▶ EXERCISE INSTRUCTIONS
The lines from the top of the material through the line with "Task: Click the empty outline right of Cooler" are to be set down exactly. Leave the pictures out.
── RECORDS TO PROCESS ──
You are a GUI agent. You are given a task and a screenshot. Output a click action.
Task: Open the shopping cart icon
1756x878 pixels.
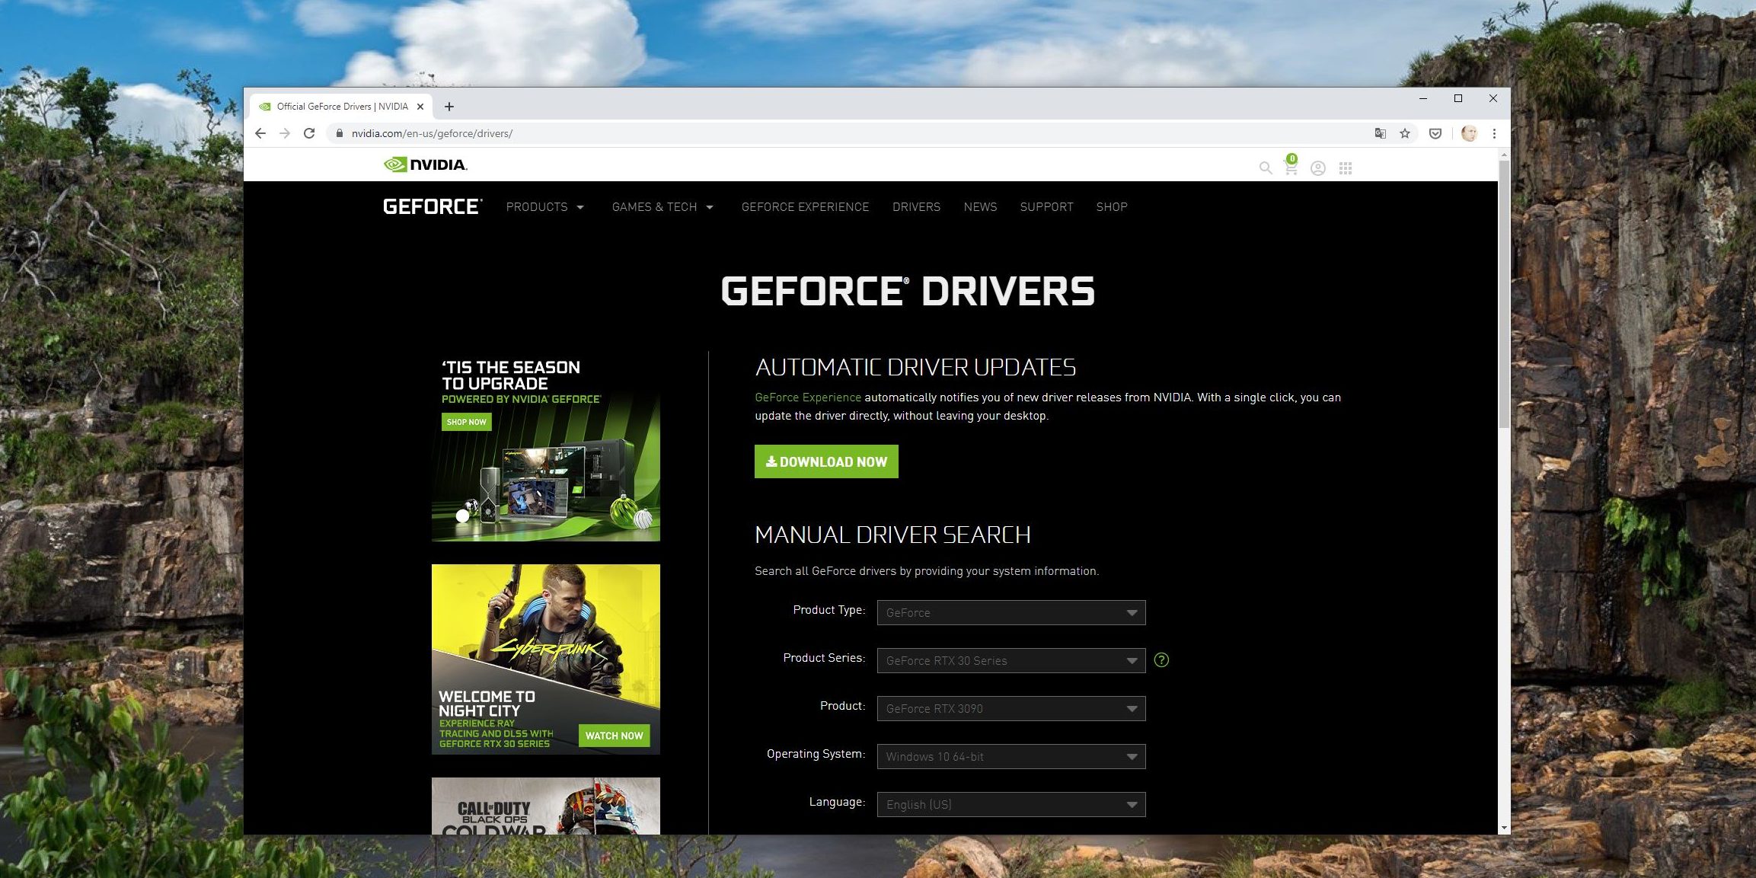(1291, 167)
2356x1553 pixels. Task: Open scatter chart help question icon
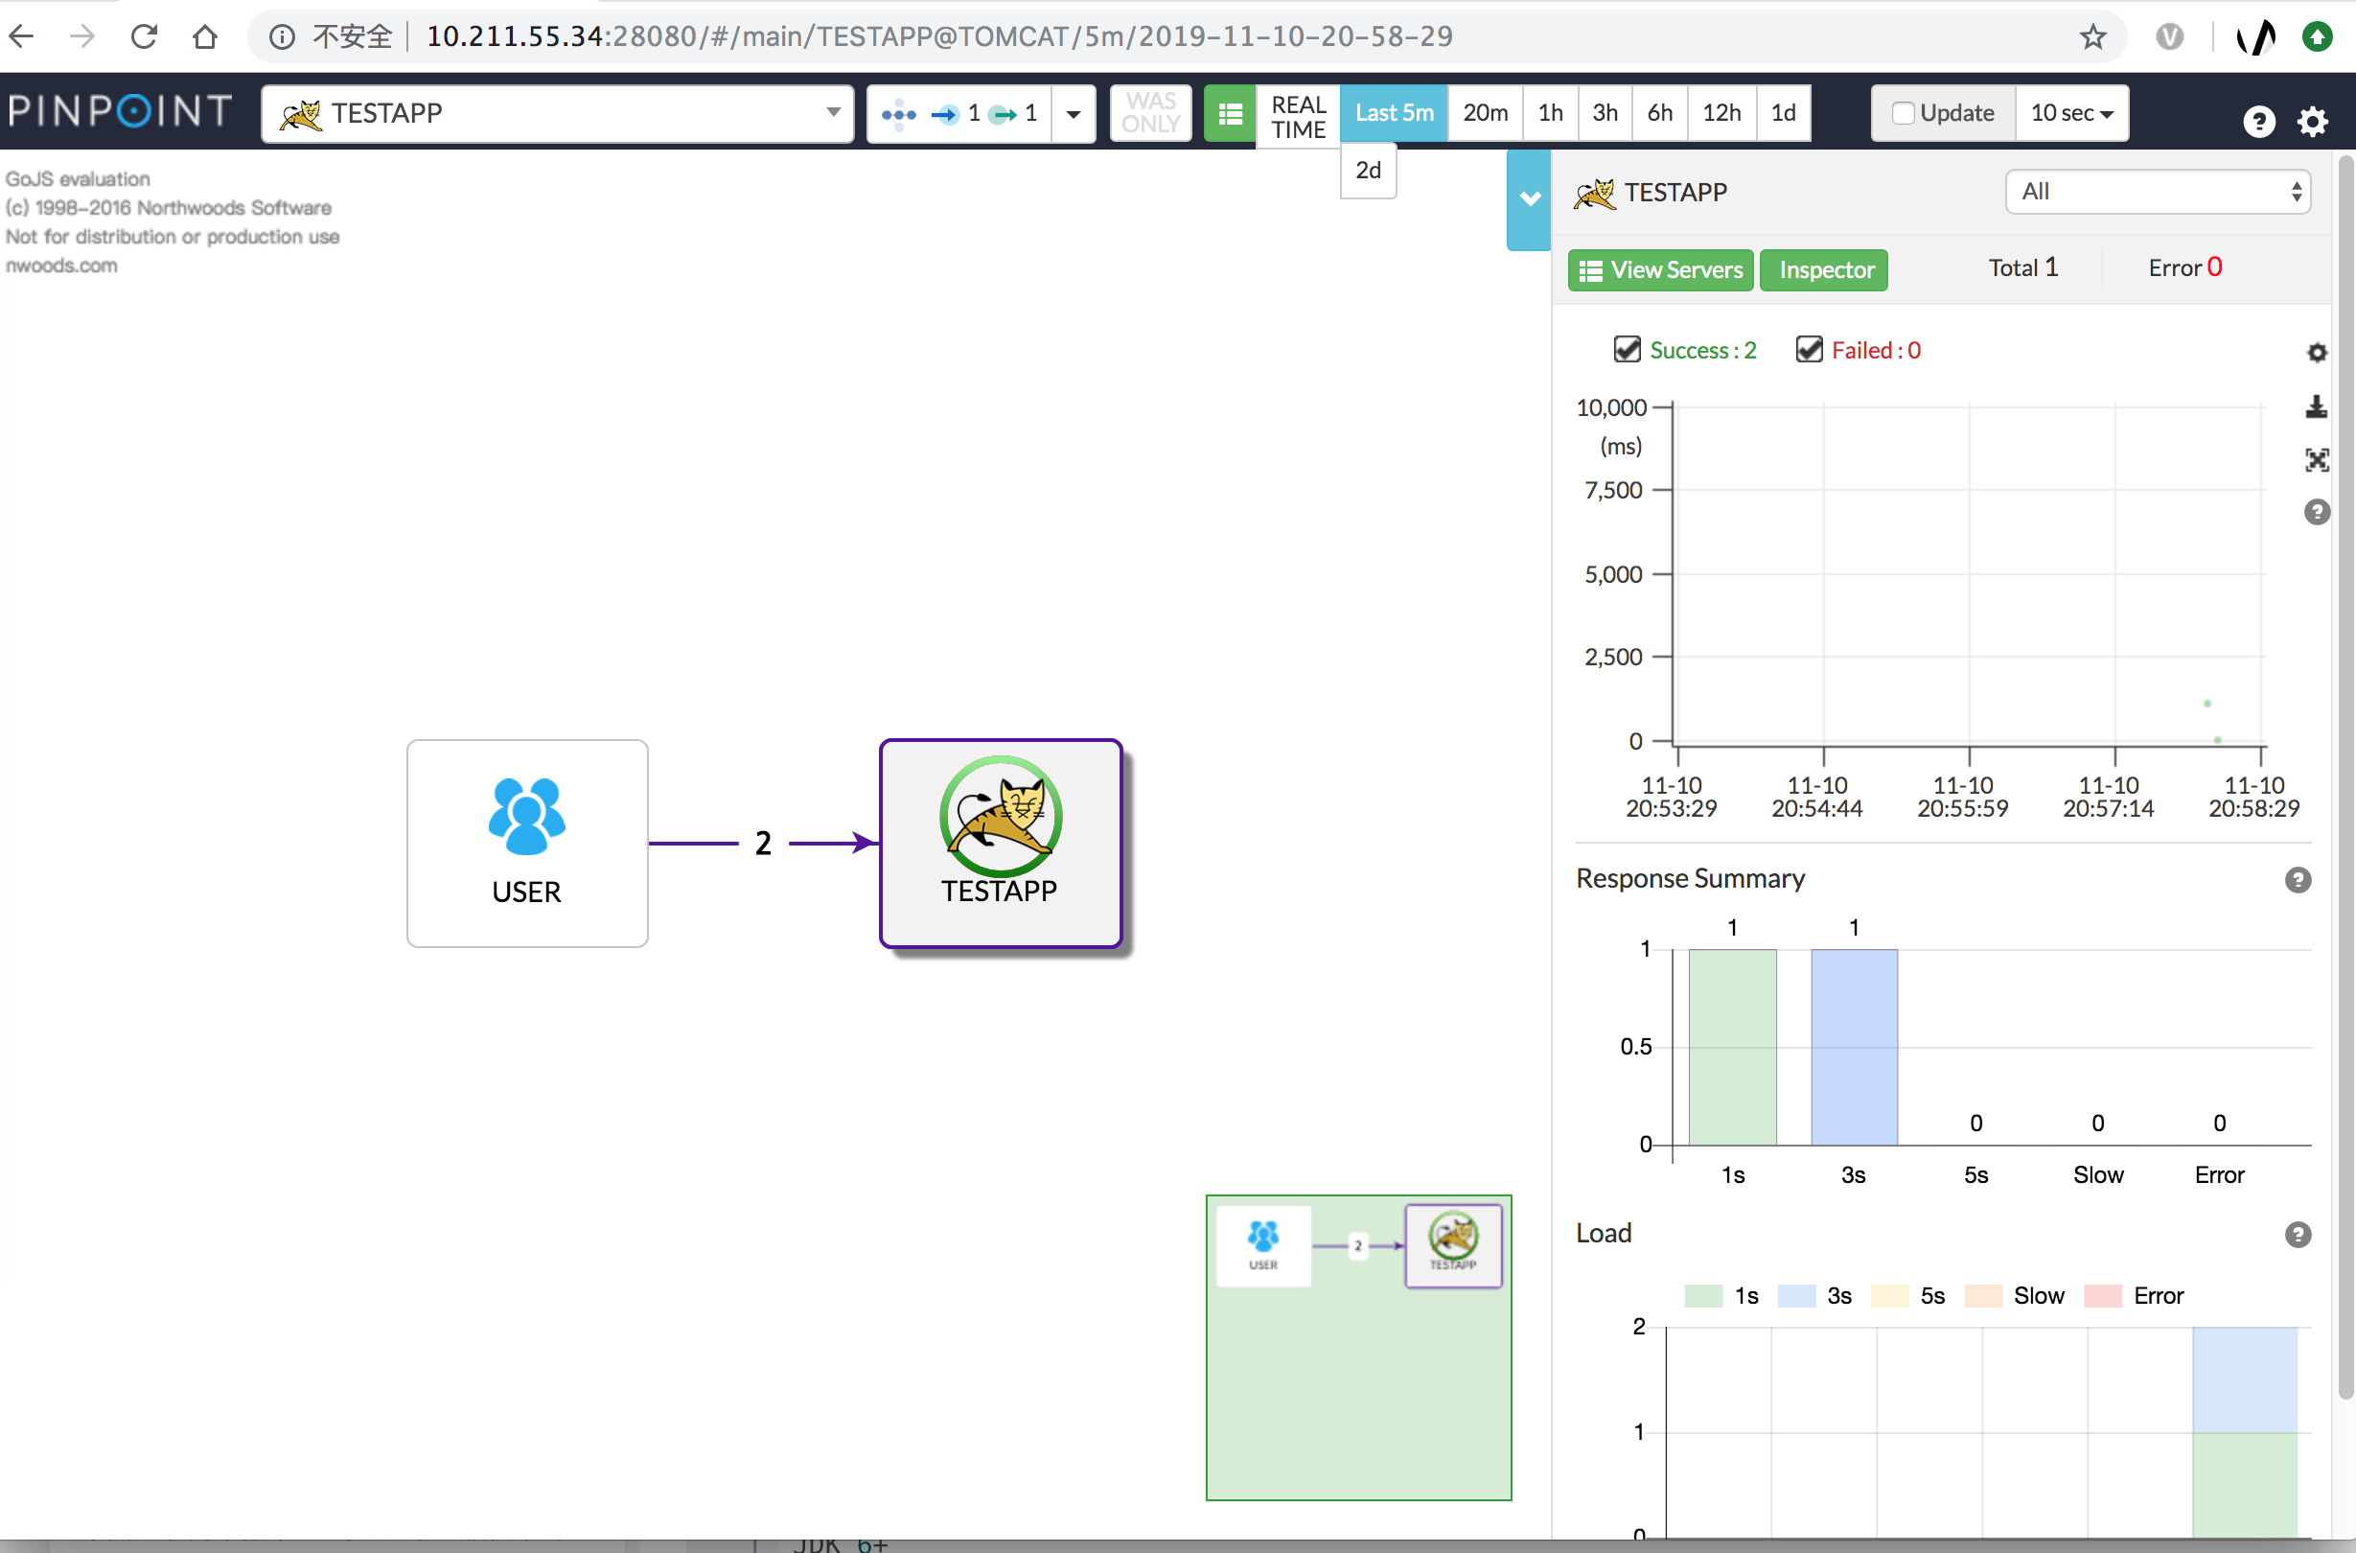[x=2316, y=512]
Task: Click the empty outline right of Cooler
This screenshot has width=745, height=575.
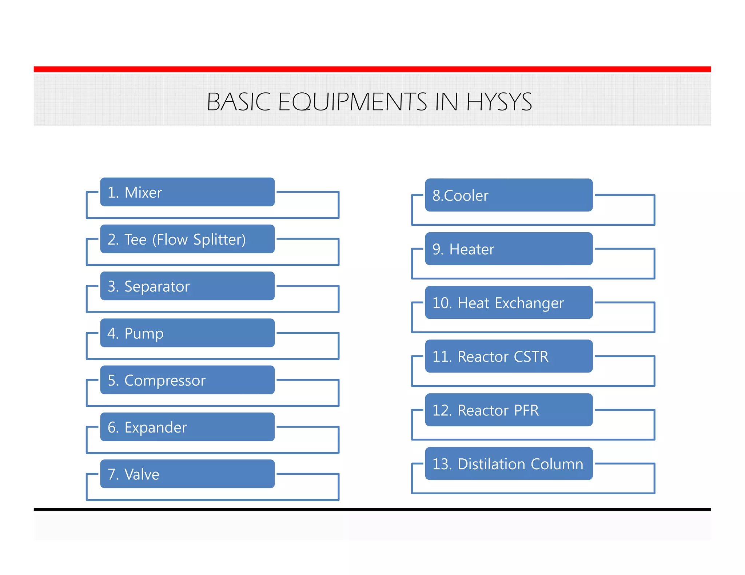Action: coord(624,210)
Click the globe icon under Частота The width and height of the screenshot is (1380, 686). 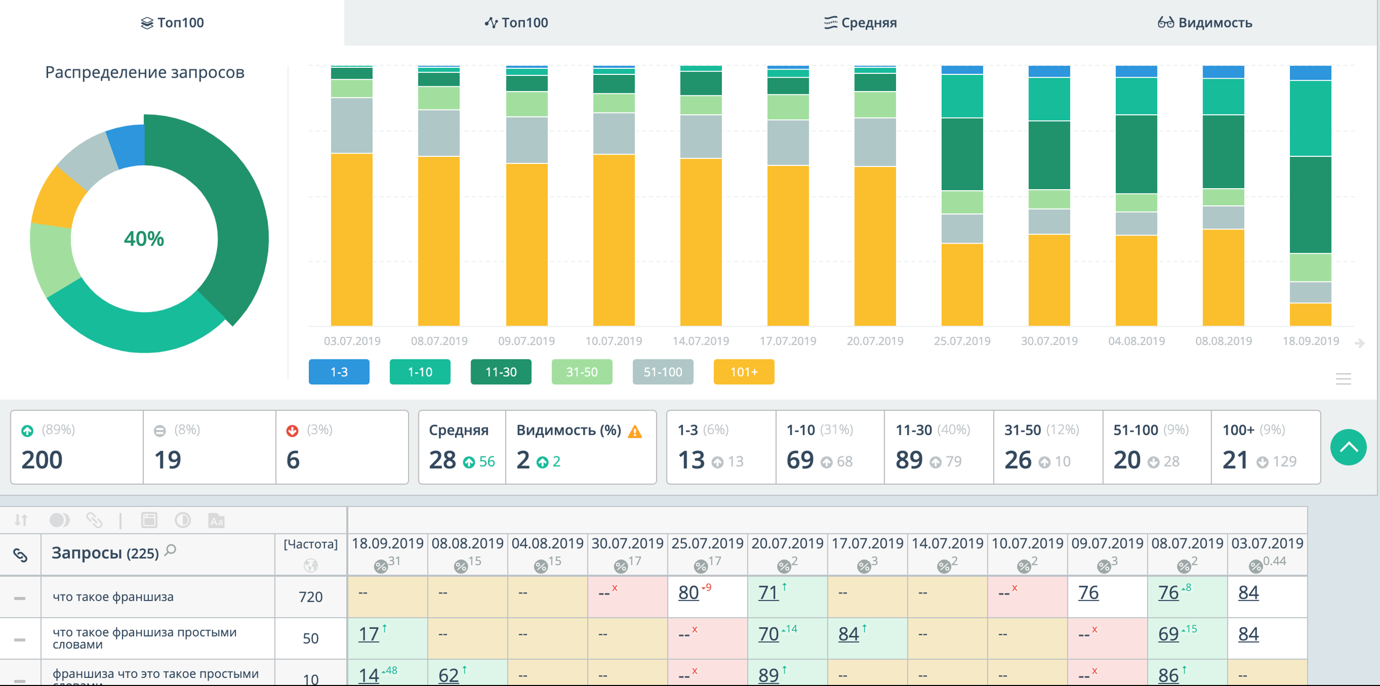311,565
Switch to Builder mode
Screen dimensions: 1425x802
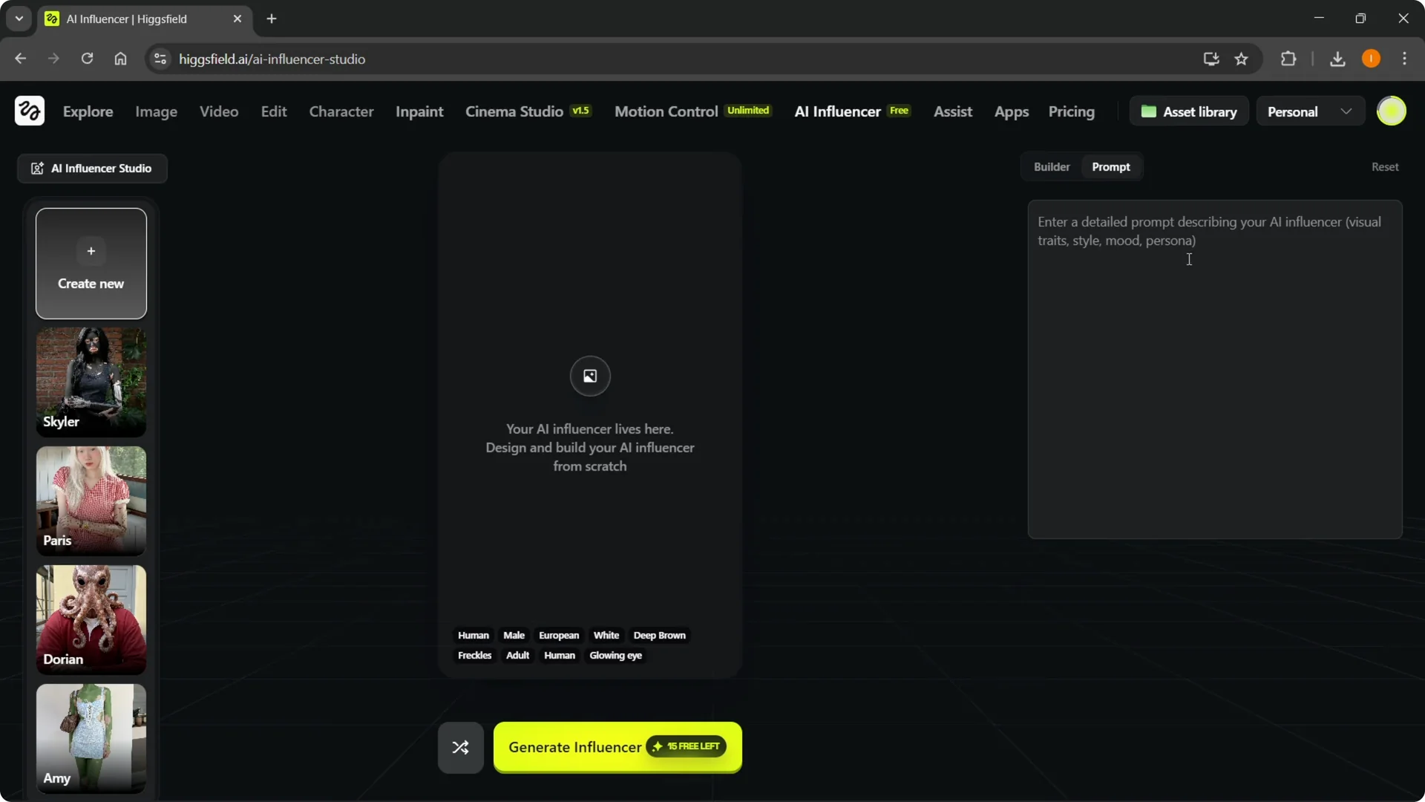pos(1052,166)
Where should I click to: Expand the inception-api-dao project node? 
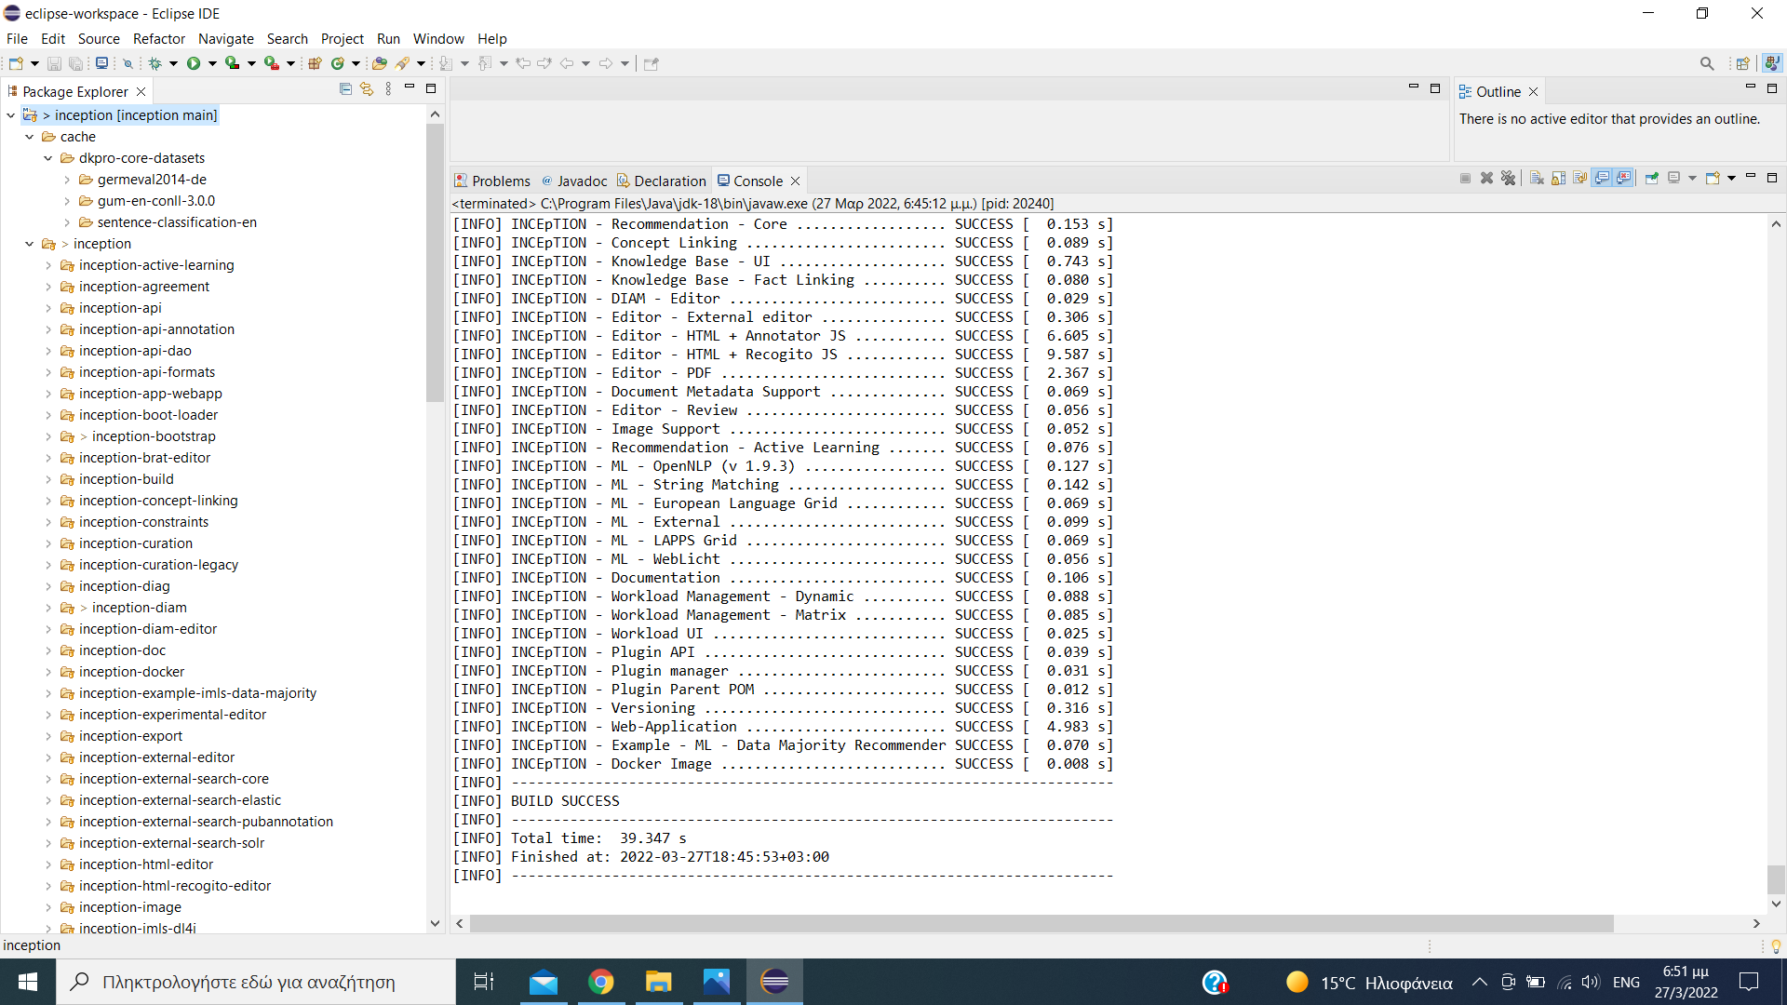tap(48, 351)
───
▶ SOLUTION FOR THIS EXERCISE
You are a GUI agent. You are given a task and a screenshot. Output a click action.
Task: Open the shopping cart icon
1756x878 pixels.
(1291, 167)
2356x1553 pixels. Task: Open scatter chart help question icon
[x=2316, y=512]
Task: Click the empty outline right of Cooler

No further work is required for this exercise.